Tutto il resto del tempo l'ho passato a fare qualunque altra cosa il mondo di gioco avesse da offrire, che fosse più o meno divertente.

Ricordate quando dissi che Red Dead Redemption 2 non riusciva a farmi stare incollato allo schermo come avrebbe dovuto e come sentivo stesse facendo con tutto il resto della popolazione di internet?

Ecco, ora so perché: lo sto vivendo in modo “atipico”, più vicino ad un “simulatore di west” che ad un “gioco vero”. Un po' perché Red Dead Redemption 2 si presta tantissimo a questo tipo di esperienza, il che me lo fece paragonare ad un ibrido fra un film e un videogioco molto particolare, un po' perché sono solito lasciarmi trainare da questo tipo di azioni.

Oggi, ad esempio, è venuto a pranzare a casa mia un collega che era molto curioso di dare un occhio al gioco di cui gli parlavo da giorni.

Non vedeva l'ora di vedermi sparare in testa a tutti, fare rapine, uccidere bande rivali e tutte quelle classiche cose che ti aspetti guardando qualche trailer e conoscendo un po' il tipo di gioco proposto da Rockstar.

Purtroppo (per lui) si è ritrovano a pranzare vicino a me che ho passato l'ora e mezzo di pausa pranzo a giocare a poker. Per un'ora e mezzo.

red dead redemption 2
All-in?

“Sì, ma se vuoi giocare a poker non puoi giocare ad un gioco di poker invece che sprecare soldi e tempo su Red Dead Redemption? Dai, andiamo ad uccidere qualcuno”. E come dargli torto?

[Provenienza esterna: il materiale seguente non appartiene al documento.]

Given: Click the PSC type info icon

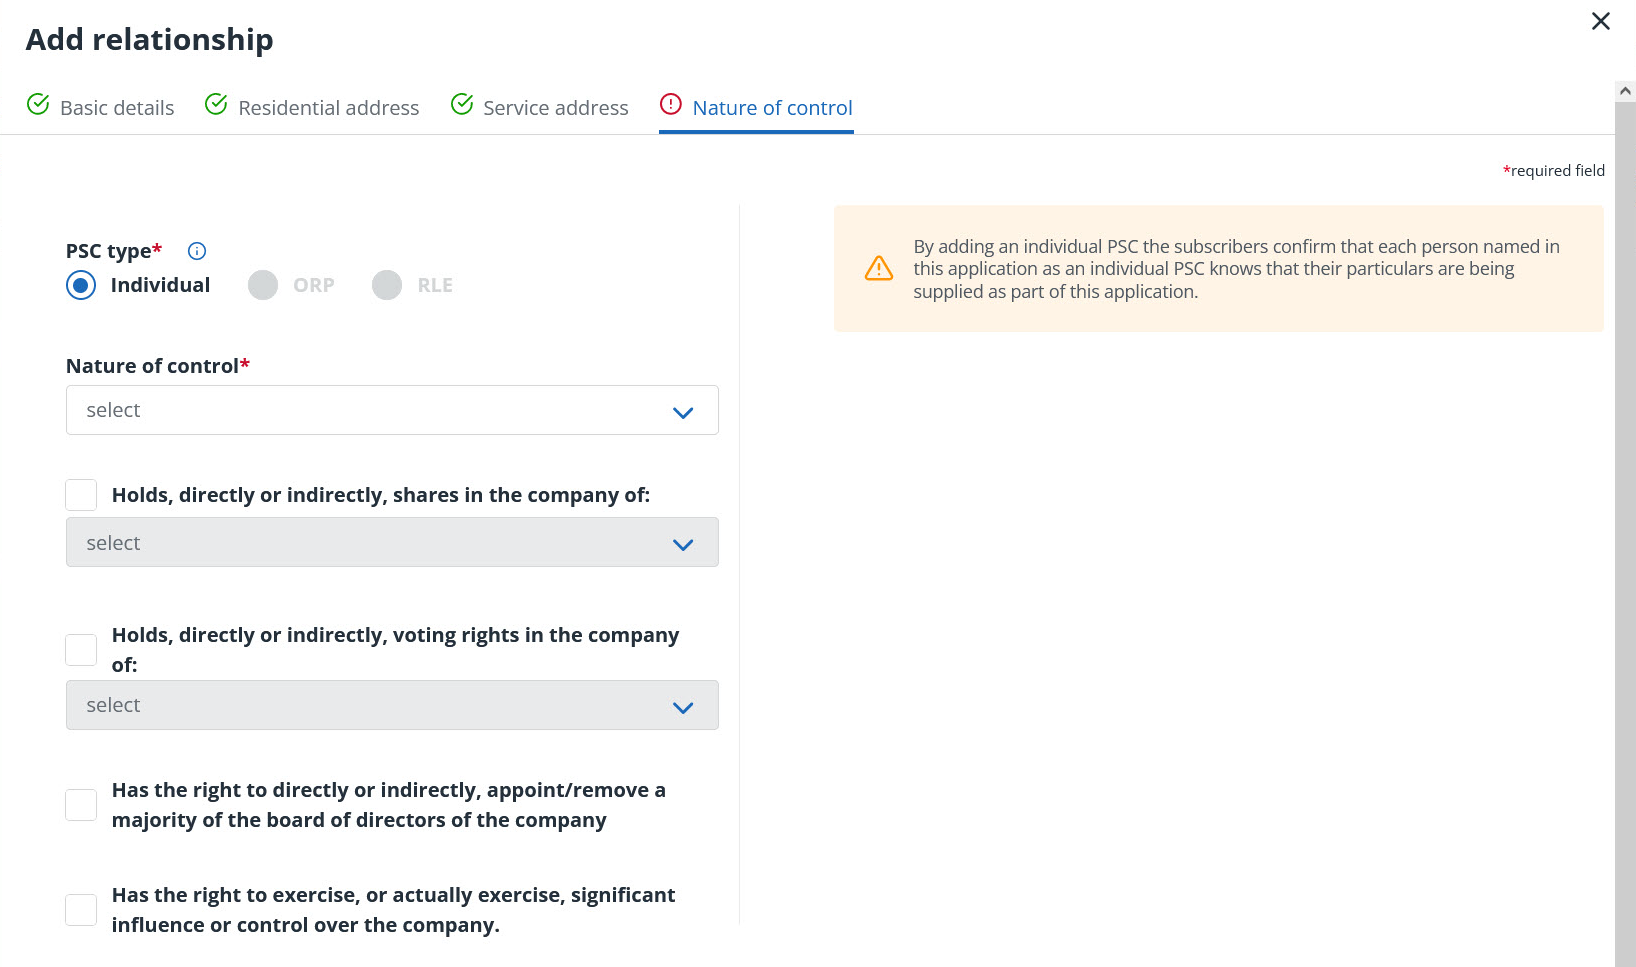Looking at the screenshot, I should 197,251.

Perché diamine stavo giocando a poker da più di un'ora quando potevo portare avanti quella trama ben scritta o potevo andare in giro a far capire alla gente chi è Arthur Morgan.

Però non riuscivo a sentire ragioni.

“Guarda! Come fai a dire che non è bello? Guarda i dialoghi, guarda le atmosfere, guarda quando diamine è soddisfacente giocare a poker dentro questo gioco da 70 euro che ho speso solo per fare questo”!

Ma nelle mie venti ore, circa, di gioco non sono mica rimasto solo seduto al tavolo da gioco, nossignore. Ho fatto tante cose, tipo scommettere con un tizio su chi riuscisse a sparare a più bottiglie, o a chi avesse il cavallo più veloce (ovviamente io).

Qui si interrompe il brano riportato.